▶ **LISTED ENTRIES**
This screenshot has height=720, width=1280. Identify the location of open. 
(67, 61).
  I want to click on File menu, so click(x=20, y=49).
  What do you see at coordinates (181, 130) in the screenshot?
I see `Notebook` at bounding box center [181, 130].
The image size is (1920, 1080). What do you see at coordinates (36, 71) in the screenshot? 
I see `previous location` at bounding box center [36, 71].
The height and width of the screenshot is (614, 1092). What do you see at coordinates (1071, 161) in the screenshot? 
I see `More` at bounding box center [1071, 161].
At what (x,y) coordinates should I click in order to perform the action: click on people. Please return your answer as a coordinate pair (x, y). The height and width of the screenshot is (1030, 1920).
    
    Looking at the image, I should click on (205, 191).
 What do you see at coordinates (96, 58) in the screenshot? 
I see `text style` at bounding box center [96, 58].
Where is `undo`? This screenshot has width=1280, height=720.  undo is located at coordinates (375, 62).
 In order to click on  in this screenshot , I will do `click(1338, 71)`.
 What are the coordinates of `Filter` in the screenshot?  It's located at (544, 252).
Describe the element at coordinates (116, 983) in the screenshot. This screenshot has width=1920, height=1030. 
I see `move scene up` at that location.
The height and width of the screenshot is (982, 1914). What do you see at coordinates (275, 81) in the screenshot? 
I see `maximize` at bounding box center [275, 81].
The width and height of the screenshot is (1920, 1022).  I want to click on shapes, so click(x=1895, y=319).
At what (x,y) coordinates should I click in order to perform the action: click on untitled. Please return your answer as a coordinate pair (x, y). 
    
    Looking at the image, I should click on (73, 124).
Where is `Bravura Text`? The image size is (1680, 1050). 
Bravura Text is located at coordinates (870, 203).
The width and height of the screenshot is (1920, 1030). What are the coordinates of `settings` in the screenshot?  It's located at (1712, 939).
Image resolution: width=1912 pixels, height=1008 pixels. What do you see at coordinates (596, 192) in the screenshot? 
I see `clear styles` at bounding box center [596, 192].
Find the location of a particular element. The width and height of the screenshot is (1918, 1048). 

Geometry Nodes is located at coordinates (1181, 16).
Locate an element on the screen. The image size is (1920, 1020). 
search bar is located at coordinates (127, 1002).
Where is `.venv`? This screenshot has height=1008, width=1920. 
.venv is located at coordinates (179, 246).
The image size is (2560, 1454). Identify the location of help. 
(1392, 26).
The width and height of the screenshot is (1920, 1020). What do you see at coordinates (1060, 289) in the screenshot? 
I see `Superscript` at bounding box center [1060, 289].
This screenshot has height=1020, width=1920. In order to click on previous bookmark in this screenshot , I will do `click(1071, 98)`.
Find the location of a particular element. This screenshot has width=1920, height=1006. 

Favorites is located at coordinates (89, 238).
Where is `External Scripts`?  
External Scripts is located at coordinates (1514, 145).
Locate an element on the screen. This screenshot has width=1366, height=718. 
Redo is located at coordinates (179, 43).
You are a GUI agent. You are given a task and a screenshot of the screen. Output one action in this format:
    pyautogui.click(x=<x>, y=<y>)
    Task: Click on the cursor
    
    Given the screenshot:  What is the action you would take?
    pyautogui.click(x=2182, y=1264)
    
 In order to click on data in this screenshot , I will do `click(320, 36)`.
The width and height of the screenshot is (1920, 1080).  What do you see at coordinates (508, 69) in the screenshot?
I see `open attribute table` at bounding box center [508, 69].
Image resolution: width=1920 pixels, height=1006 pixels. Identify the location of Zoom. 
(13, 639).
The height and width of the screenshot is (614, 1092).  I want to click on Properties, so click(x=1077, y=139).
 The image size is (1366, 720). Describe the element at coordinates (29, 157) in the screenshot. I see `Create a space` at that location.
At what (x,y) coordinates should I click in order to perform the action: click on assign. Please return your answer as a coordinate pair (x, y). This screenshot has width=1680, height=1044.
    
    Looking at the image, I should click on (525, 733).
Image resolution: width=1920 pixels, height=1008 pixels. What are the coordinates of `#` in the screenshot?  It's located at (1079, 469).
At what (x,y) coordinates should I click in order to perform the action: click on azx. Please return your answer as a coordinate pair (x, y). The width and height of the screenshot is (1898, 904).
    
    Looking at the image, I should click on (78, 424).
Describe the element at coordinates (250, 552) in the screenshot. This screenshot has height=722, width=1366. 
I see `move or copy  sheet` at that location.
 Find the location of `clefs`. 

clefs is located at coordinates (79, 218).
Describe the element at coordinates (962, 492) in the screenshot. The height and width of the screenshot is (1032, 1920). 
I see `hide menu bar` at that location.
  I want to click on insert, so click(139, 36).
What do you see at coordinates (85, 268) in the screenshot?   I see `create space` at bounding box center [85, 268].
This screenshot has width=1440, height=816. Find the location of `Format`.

▶ **REQUIREMENT**
Copy out the records word for word, from the very start through the line containing "center [596, 192].", inclusive.

▶ **RESULT BELOW**
This screenshot has height=720, width=1280. Identify the location of open. 
(67, 61).
  I want to click on File menu, so click(x=20, y=49).
  What do you see at coordinates (181, 130) in the screenshot?
I see `Notebook` at bounding box center [181, 130].
The image size is (1920, 1080). What do you see at coordinates (36, 71) in the screenshot? 
I see `previous location` at bounding box center [36, 71].
The height and width of the screenshot is (614, 1092). What do you see at coordinates (1071, 161) in the screenshot? 
I see `More` at bounding box center [1071, 161].
At what (x,y) coordinates should I click in order to perform the action: click on people. Please return your answer as a coordinate pair (x, y). The height and width of the screenshot is (1030, 1920).
    
    Looking at the image, I should click on (205, 191).
 What do you see at coordinates (96, 58) in the screenshot? 
I see `text style` at bounding box center [96, 58].
Where is `undo`? This screenshot has width=1280, height=720.  undo is located at coordinates (375, 62).
 In order to click on  in this screenshot , I will do `click(1338, 71)`.
 What are the coordinates of `Filter` in the screenshot?  It's located at (544, 252).
Describe the element at coordinates (116, 983) in the screenshot. This screenshot has width=1920, height=1030. 
I see `move scene up` at that location.
The height and width of the screenshot is (982, 1914). What do you see at coordinates (275, 81) in the screenshot? 
I see `maximize` at bounding box center [275, 81].
The width and height of the screenshot is (1920, 1022).  I want to click on shapes, so click(x=1895, y=319).
At what (x,y) coordinates should I click in order to perform the action: click on untitled. Please return your answer as a coordinate pair (x, y). 
    
    Looking at the image, I should click on (73, 124).
Where is `Bravura Text`? The image size is (1680, 1050). 
Bravura Text is located at coordinates (870, 203).
The width and height of the screenshot is (1920, 1030). What are the coordinates of `settings` in the screenshot?  It's located at (1712, 939).
Image resolution: width=1912 pixels, height=1008 pixels. What do you see at coordinates (596, 192) in the screenshot? 
I see `clear styles` at bounding box center [596, 192].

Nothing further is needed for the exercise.